Open Sourcing vs. Crowd Sourcing Products | Do You Know The Difference?

One of my observations from attending ProductCamp PDX was that there was a very vague understanding of the differences between open source and crowd sourcing. 

I sat through one discussion at ProductCamp PDX about ways to launch products to an audience, and there was some consensus/agreement that it was acceptable practice to “get the MVP (minimum viable product) out to the public and (or with?) “open source” feature ideas and ongoing development.”

Me, attempting not to jump up on chair at that point, said “I think you mean crowd source.”  Blank stares ensued.

Both take some time in building a community of users interested in your product and willing helping out with it. One is not exclusive of the other; open source products are crowd sourced, and crowd sourced projects can be open source.

The difference is…

Who’s benefiting?

If a company is opening up a product for public input, then taking the feedback and incorporating it into their next product release for sale, it’s crowd sourcing. It’s crowd sourcing because the company is capitalizing on the feedback. Yes, a public contributor may get some incentive or cash for having their idea adopted; regardless, the end product remains under the company control.

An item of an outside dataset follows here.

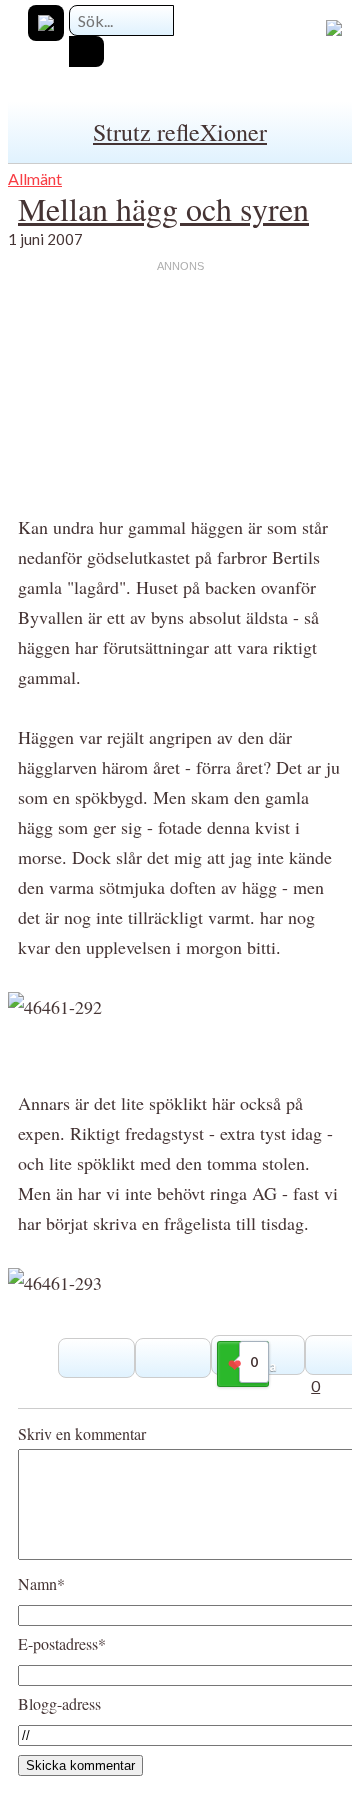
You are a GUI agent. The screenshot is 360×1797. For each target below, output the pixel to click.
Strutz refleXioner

Should you release a product into the community, solicit help to improve it, then allow the public to use and modify the product for everyone’s benefit, then it’s open source. Some features or improvements may be crowd sourced amongst the community, however, the end results in improvements that everyone can have access to.

Chris Grams has his opinions about why one trumps the other.

In the discussion I described above, most of the attendees were employed by corporations and had been struggling with how to improve upon and gain traction with their products. Anything the public contributed would be fed back into supporting the profitability of the product, thusly crowd sourcing.

I believe building communities is important regardless of your product approach. It’s a beneficial way to tap into the user base to discover how your product is being used and perceived, as well as to encourage users to talk about it among their personal networks. Those types of interactions can’t be bought. Just be aware of under what guise you’re asking the community to participate.

Have you ever tried crowd sourcing a product? Has your community grown, shrunk or stalled?